Parla con calma, chiara, senza generare equivoci su quanto dice, bella, vivace nello sguardo, piena di sogni che è certa siano forieri di prossimi cambiamenti.
«Non è una crisi» dice, ed insiste più volte su questo concetto, «è l’inizio di una rinascenza». Parafraso il resto. “È dalla sofferenza che nasce sempre qualcosa di buono. Così come prima del parto il dolore è forte, sembra un dolore finale e cocente e pieno di incertezze… poi il figlio nasce e vivrà dei sogni che avremo saputo trasferire in lui”.

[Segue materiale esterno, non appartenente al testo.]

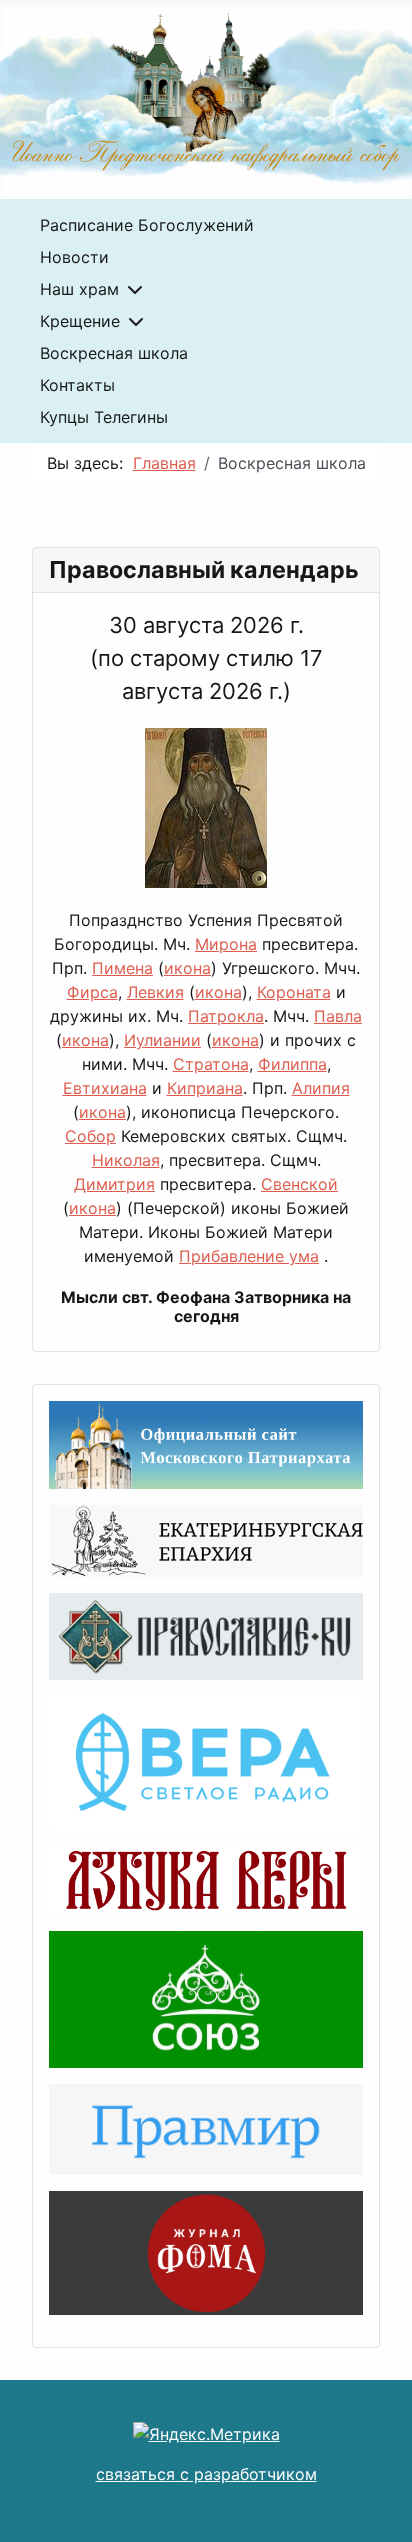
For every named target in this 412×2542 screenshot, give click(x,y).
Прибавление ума (249, 1256)
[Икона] (206, 817)
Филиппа (292, 1064)
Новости (74, 257)
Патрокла (226, 1016)
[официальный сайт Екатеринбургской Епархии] (206, 1539)
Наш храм (79, 289)
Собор (90, 1136)
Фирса (92, 992)
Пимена (122, 968)
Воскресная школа (114, 353)
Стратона (211, 1064)
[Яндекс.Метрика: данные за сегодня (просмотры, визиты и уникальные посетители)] (206, 2434)
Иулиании (162, 1040)
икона (187, 968)
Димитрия (114, 1184)
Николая (126, 1160)
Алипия (321, 1088)
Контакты (77, 385)
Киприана (205, 1088)
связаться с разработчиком (206, 2474)
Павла (338, 1016)
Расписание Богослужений (147, 225)
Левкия (155, 992)
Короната (294, 992)
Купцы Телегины (104, 417)
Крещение (80, 321)
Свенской (299, 1184)
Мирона (226, 944)
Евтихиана (105, 1088)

Yoani è speranza, ottimismo, determinazione a non dover e volere essere conforme, certa di una strada di libertà che è fede che non incespica mai, quella che passa e che si respira a pieni polmoni. Significativo l’esempio del recinto di pecore… non puoi imprigionarle, qualcuna vorrà uscire e andarsene e non si dovrà fermarla… Credo non sia privo di riferimento preciso questo netto rifiuto all’inscatolamento, alla massificazione che veramente poco conosce la parola “libertà”.
Ha ricordato tutte le persone che le sono state d’aiuto, vicine nel cuore, nella solidarietà, nella lotta senza armi che ha visto la sua parola colpire più di un sasso. “Mi ha salvato l’elettronica, il mio blog, aver potuto parlare al mondo anche se siamo controllati e non abbiamo internet nelle nostre case”.
Ha parlato dei grandi, di tutti i grandi, Mandela, Gandhi ma ha dato particolare rilievo a chi non assurgerà mai agli onori della cronaca. Ha parlato delle donne di Cuba, del loro coraggio di vivere e lottare, di gruppi di dissidenti che ogni volta che si riuniscono, rischiano l’arresto.
Era la Yoani che volevo vedere, che avevo letto dalle traduzioni e libri di Lupi… sono stata felice, felice e grata.